Natural Thyroid which contains both T3 and T4 is a more robust and safer thyroid medication when compared to T4 only medications such as levothyroxine and Synthroid.  This is my assessment, based on 10 years of clinical experience prescribing Naturethroid. In addition, we have found that patients who have converted from Synthroid to Natural Thyroid are much happier with their treatment program. The mainstream medical literature is also in agreement.

Left Image: Endocrinology in defense of the TSH Test and Synthroid courtesy of Wikimedia Commons.

In part one of this series, we also discussed how the TSH test is not a reliable indicator of adequacy of treatment.(2)  In other words, when the patient is taking the proper dosage of natural thyroid medication with complete relief of symptoms, the TSH will typically fall below the lab reference range, also called a suppressed TSH. 

In other words, the TSH will be quite low, and this will disturb the mainstream clinician who mistakenly believes the patient is taking too much thyroid medication. The issue can be settled simply by running a Free T3 test which will show that the Free T3 in the normal range, thus excluding any possibility of a "hyperthyroid state". Unfortunately, most conventional docs do not have the knowledge to order a free T3 test, and have limited understanding of the thyroid patient.

Suppressive Dose Needed - The TSH Test is Not a Reliable Monitor

Many patients do quite well on Synthroid.  However about 20% (one fifth) of patients on T4 only medications like Synthroid do not do well, and have continued symptoms of a low thyroid condition.(3) Why is that?

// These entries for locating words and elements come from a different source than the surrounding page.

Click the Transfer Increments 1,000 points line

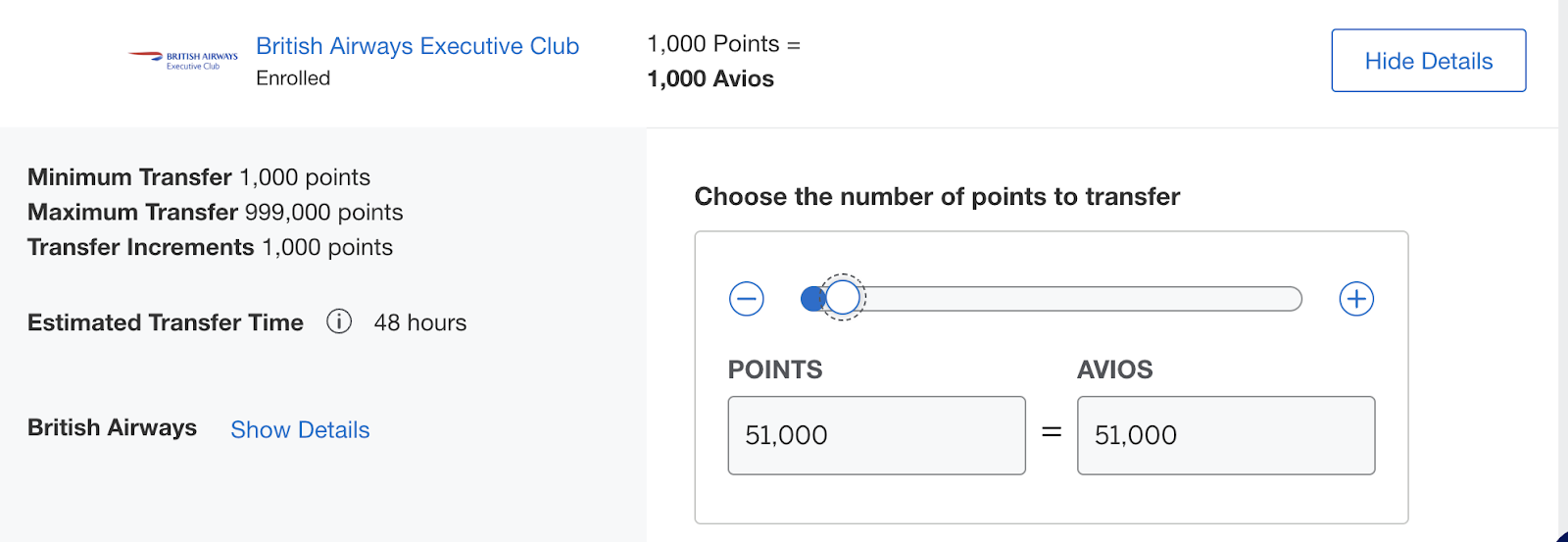click(210, 247)
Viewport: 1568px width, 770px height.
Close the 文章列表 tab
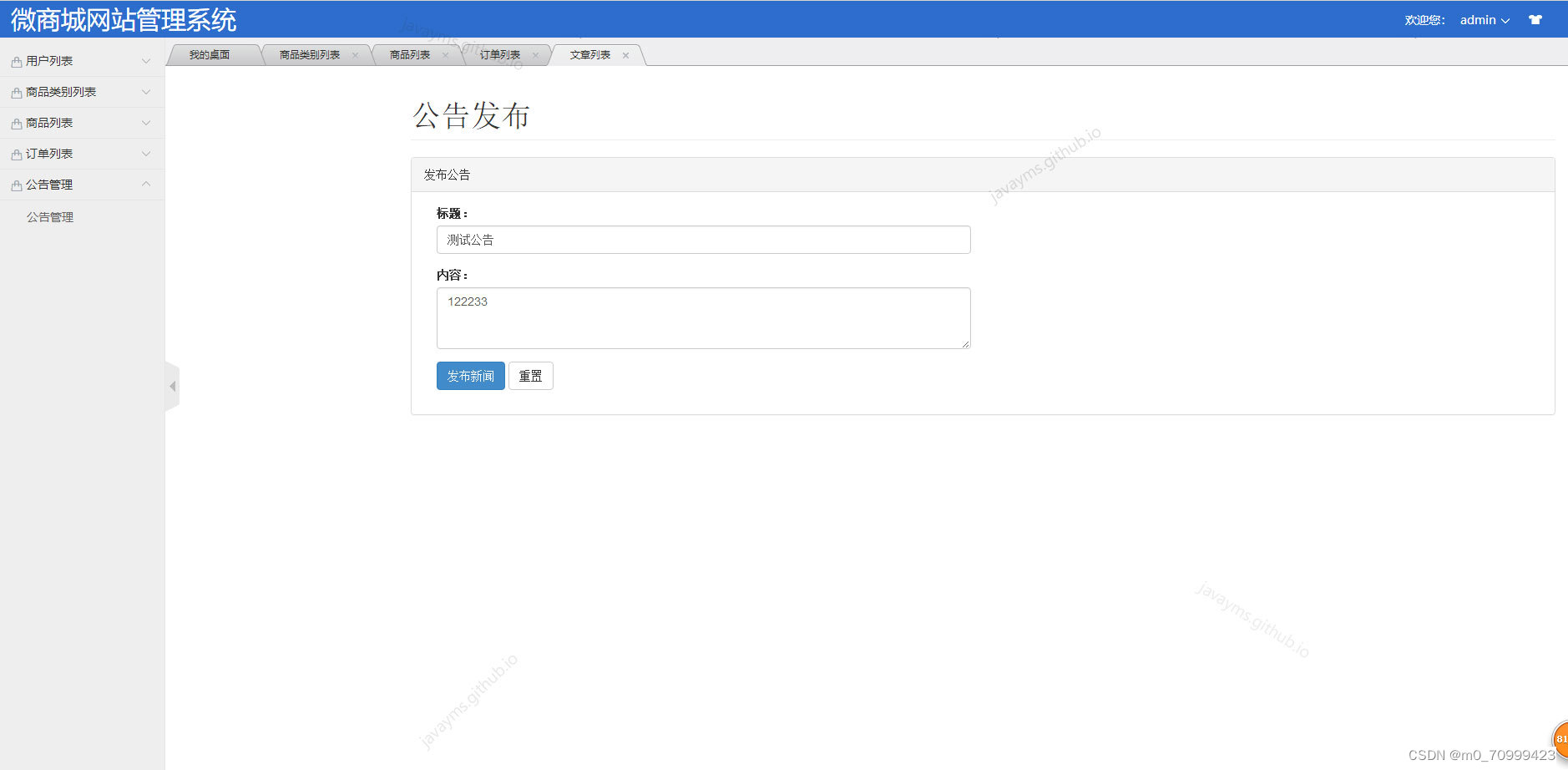click(626, 55)
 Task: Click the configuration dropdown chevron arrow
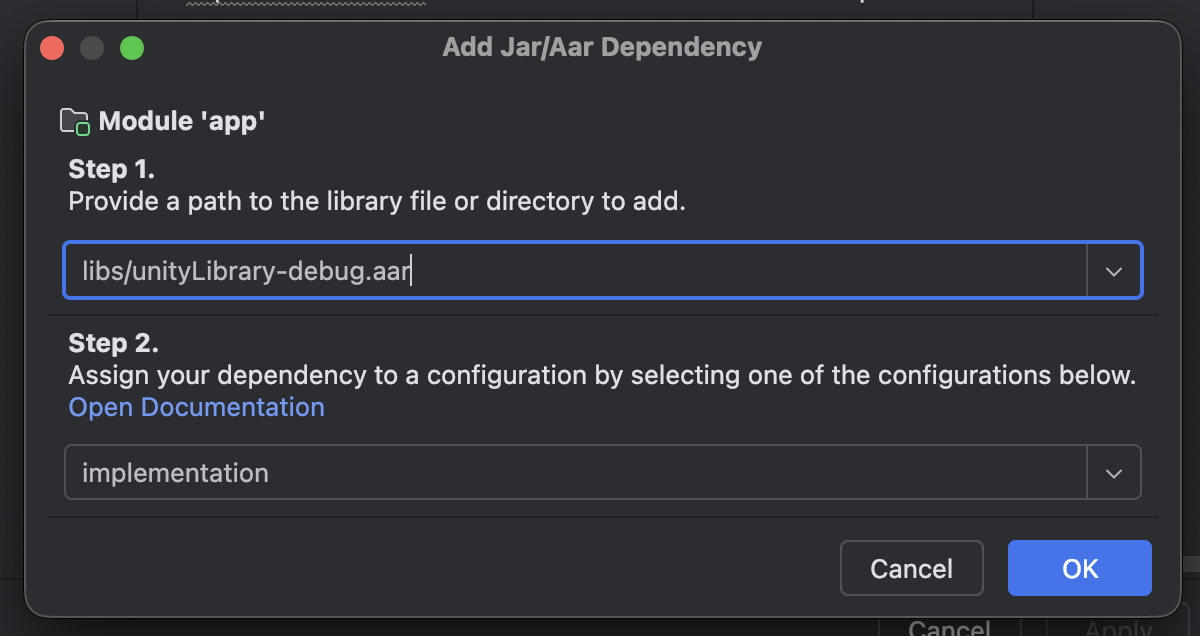(x=1114, y=473)
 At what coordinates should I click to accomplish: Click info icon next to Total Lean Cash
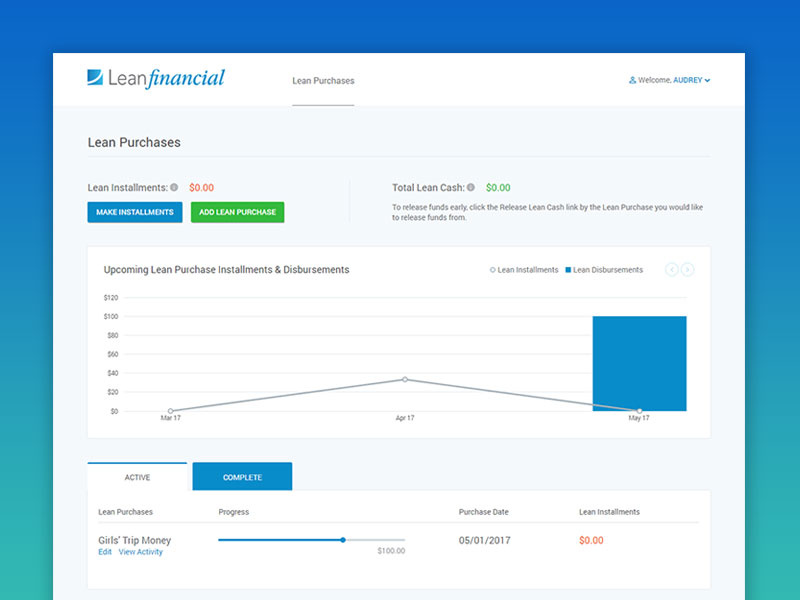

A miniscule amount of T4 medication such as 50-88 mcg of Levothyroxine  may be sufficient to drive down the TSH, and the endocrinologist will then consider treatment dosage adequate.  It is not adequate.  This is explained by Dr D.S. Oreilly in his articles (4-5), and by Dr. Henry Lindner in his detailed article highlighting why TSH suppression below the lab reference range is needed for adequate treatment for the low thyroid condition. (6)

Japan in Agreement

In agreement is another article, this time from the Center for Excellence in Thyroid Care, Kuma Hospital, Japan in which the authors state that :
"TSH-suppressive doses of levothyroxine are required to achieve preoperative native serum triiodothyronine levels in patients who have undergone total thyroidectomy "(9),
Again, knowledgeable physicians are finding that TSH suppression below the lab reference range is required to for adequate treatment of the low thyroid condition.  In this Kuma Hospital study, they found that TSH-suppressive doses of Synthroid were needed in post thyroidectomy patients to achieve the same normal Serum T3 levels which were present on pre-op labs.

Natural Thyroid

When Natural thyroid medication is used, and the dosage gradually adjusted upwards from 1/2 tab daily to the maintainance dose of two to three of the One Grain (65mg) Tabs daily (usually done over 6 weeks), the lab panel at this time will typically show a TSH which is below the normal reference range, and a free T3 which is in the upper end of the normal range 350-420.  The low TSH is to be expected, is not disturbing, and is not indicative of a hyperthyroid state.    

Why Has Endocrinology Mismanaged the Low Thyroid Condition for Fifty Years?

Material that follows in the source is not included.